Sadly, my father passed away last April. But his memory lives on, as I carry on his zest for life and his spiritual connection to our family that was lost in the Holocaust. Shortly before he passed, my wife and I spoke with him about our plans to visit Kaunas to continue three of his important, yet unfinished, missions. The first was to locate the lost grave of his young brother, Simon, who, on December 30, 1936, was tragically struck and killed by a bus while crossing Luksio Street in Kaunas.  The second was to continue a charitable project he and his friend, Max Reznik, started that sends donated funds to Kaunas' 400 Holocaust survivors and their descendants who live in poverty and isolation. And the third mission was to try to locate documentation that proves my family’s longstanding Lithuanian citizenship and identifies our family’s property that was confiscated and stolen by the Nazis and their Lithuanian collaborators.

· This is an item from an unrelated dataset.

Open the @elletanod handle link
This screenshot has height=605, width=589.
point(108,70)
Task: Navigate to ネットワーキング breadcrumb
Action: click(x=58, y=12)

It was during my first “mission” trip to Kaunas that you and I met.

During my trip to Lithuania, I met many fascinating and influential people, visited my family’s former Kaunas home across from the former Presidential Palace, and located the barber/beauty shop (kirpykla) my grandparents owned at Luksio 20. I also discovered my family’s property deeds and titles, tax records, passports, and birth and death certificates that date back to 1906—all documentation my father attempted to locate for 60 years through the Lithuanian government and other sources. I felt I had returned “home.” Unfortunately, though most of those experiences were positive, a very unsettling incident occurred during my attempt to find my uncle’s gravesite in the Kaunas Jewish Cemetery. As I searched through the cemetery full of shattered and desecrated headstones, and empty spaces where stolen headstones previously marked the graves, I witnessed several Lithuanians taking their dogs to urinate and defecate on the cemetery grounds. My parents had seen the same deplorable acts when they visited the cemetery ten years ago. Considering the Lithuanians’ collaboration with the Nazis during the Holocaust, such indecent and blatant disregard for the Jewish deceased not only demonstrates a lack of moral decency, it may also serve as a symbol of their nationwide resistance against accepting responsibility for their crimes.

Prior to the Holocaust, approximately 200,000 Jews lived in Lithuania. Today, there remain approximately 3,000 in Vilnius, and 400 in Kaunas. I visited both cities and discovered that many Lithuanian Jews live very modest lives, and most elderly Holocaust survivors live at or below poverty level with little food or medical attention. According to several community and political leaders I met with, most charitable donations that are intended for Lithuanian Jews are sent to Vilnius for processing, accounting, and distribution. Kaunas receives local donations at their Choral Synagogue, where I personally visited. Unfortunately, neither the Vilnius donations nor the Choral Synagogue donations are being equally distributed throughout the Kaunas Jewish community, particularly to the senior citizens. Efforts are underway to inform charitable organizations of this problem, to ensure that Jews who continue to suffer from the Holocaust’s devastation receive the assistance they need.

Although you and I come from opposite ends of this historical spectrum, it seems we share a common goal to seek justice in the aftermath of the Holocaust. Therefore, I invite you to participate in this project and, through our combined efforts, we will not only help the remaining Kaunas survivors but also send a message of unity, hope, and peaceful coexistence for future generations.

I look forward to hearing from you soon, and I extend to you and your family best wishes for health and happiness in the New Year.